Prompt:
In the records below, find the line containing "Marlango (416, 1155)" and the line containing "Entrada més recent (618, 2196)"; please repeat exactly the lines from one to the other, both included, and nothing more.

Stored records

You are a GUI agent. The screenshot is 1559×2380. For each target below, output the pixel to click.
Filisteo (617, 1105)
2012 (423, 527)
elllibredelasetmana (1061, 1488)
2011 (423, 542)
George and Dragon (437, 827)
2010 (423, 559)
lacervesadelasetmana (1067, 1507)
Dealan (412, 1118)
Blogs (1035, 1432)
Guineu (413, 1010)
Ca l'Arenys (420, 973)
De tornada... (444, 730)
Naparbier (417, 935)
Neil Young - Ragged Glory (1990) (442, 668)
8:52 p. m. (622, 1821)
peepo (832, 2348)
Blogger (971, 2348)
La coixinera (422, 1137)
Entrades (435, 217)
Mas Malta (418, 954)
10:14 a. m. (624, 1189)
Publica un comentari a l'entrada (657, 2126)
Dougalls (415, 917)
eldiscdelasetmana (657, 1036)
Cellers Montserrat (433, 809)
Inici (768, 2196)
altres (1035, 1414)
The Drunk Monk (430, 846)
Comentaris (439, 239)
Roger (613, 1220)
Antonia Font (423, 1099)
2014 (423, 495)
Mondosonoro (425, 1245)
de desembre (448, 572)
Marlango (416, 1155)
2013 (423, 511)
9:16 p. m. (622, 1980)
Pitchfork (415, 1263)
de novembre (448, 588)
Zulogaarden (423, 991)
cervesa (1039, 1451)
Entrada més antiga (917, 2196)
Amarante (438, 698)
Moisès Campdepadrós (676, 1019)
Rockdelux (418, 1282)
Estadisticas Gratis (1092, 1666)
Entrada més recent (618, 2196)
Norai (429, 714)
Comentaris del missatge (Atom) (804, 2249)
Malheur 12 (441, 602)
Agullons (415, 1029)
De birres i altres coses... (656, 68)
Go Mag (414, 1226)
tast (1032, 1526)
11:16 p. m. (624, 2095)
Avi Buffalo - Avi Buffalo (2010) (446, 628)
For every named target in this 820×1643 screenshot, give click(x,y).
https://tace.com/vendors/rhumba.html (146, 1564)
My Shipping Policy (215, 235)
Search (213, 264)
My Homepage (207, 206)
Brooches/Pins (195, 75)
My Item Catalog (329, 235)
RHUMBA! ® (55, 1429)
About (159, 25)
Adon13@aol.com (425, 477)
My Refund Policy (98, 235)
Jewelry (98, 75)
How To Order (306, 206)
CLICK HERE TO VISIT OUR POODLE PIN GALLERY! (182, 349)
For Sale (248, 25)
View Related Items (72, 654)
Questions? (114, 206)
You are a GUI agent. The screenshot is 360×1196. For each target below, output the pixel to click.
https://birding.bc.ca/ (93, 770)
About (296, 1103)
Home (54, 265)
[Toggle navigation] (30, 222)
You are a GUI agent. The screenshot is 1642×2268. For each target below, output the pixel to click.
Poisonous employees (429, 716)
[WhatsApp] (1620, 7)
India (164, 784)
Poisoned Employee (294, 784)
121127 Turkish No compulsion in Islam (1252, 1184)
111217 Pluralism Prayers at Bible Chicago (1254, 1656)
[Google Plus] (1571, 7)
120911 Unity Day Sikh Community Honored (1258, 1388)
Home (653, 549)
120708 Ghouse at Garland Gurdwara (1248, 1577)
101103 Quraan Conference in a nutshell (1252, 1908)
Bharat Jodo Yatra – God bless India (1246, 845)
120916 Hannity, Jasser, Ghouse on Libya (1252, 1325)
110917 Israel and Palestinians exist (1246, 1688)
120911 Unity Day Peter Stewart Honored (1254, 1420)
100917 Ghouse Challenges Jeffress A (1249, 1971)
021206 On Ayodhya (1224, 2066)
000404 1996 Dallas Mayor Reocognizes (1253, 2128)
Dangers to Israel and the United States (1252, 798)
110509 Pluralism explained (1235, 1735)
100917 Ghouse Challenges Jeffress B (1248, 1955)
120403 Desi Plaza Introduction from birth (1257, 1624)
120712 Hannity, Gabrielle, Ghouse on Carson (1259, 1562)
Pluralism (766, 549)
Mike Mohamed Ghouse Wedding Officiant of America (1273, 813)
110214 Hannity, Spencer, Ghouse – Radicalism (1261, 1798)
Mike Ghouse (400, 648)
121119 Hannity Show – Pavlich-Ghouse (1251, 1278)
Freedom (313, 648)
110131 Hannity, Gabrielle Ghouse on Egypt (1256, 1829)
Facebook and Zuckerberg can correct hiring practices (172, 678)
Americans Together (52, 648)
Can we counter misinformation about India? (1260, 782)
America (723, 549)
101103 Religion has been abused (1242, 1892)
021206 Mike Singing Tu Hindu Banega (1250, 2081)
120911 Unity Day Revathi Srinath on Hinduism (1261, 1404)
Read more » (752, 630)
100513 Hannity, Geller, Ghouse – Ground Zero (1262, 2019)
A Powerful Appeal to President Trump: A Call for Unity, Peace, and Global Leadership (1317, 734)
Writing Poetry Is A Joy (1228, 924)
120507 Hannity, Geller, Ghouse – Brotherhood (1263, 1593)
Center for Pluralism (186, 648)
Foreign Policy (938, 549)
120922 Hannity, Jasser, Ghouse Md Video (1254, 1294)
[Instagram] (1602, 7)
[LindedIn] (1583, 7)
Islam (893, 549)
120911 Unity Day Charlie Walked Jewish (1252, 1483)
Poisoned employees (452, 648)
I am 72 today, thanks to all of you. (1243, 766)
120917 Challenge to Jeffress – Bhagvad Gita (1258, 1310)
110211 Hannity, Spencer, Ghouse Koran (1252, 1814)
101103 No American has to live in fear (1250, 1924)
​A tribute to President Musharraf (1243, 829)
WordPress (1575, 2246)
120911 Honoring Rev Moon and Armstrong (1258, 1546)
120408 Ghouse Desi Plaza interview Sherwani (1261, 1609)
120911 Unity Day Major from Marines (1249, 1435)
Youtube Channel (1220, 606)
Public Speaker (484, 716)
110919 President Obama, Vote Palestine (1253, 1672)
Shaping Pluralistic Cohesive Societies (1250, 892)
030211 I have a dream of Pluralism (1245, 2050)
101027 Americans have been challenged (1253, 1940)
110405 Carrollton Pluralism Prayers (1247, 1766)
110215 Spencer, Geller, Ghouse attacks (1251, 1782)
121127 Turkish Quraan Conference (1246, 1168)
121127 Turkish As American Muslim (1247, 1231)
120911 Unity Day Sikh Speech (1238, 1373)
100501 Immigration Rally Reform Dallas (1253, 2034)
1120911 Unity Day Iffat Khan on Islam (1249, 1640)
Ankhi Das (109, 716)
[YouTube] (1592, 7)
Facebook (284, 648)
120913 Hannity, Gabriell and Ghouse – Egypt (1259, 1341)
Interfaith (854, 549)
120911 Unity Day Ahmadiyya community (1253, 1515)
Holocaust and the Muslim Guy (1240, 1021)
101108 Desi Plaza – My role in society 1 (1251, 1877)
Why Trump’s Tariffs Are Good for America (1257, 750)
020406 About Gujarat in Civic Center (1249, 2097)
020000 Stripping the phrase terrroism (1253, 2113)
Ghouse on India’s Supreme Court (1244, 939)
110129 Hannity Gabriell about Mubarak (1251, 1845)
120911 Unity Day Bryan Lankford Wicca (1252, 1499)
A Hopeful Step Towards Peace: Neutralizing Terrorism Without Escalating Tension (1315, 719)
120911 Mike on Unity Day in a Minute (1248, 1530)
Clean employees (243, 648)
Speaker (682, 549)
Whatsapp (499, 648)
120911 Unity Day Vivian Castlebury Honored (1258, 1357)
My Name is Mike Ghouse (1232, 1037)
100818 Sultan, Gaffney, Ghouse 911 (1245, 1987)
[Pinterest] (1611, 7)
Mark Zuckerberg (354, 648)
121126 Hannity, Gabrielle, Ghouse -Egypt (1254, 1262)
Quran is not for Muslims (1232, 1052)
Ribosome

Solution below:
Marlango (416, 1155)
2013 (423, 511)
9:16 p. m. (622, 1980)
Pitchfork (415, 1263)
de novembre (448, 588)
Zulogaarden (423, 991)
cervesa (1039, 1451)
Entrada més antiga (917, 2196)
Amarante (438, 698)
Moisès Campdepadrós (676, 1019)
Rockdelux (418, 1282)
Estadisticas Gratis (1092, 1666)
Entrada més recent (618, 2196)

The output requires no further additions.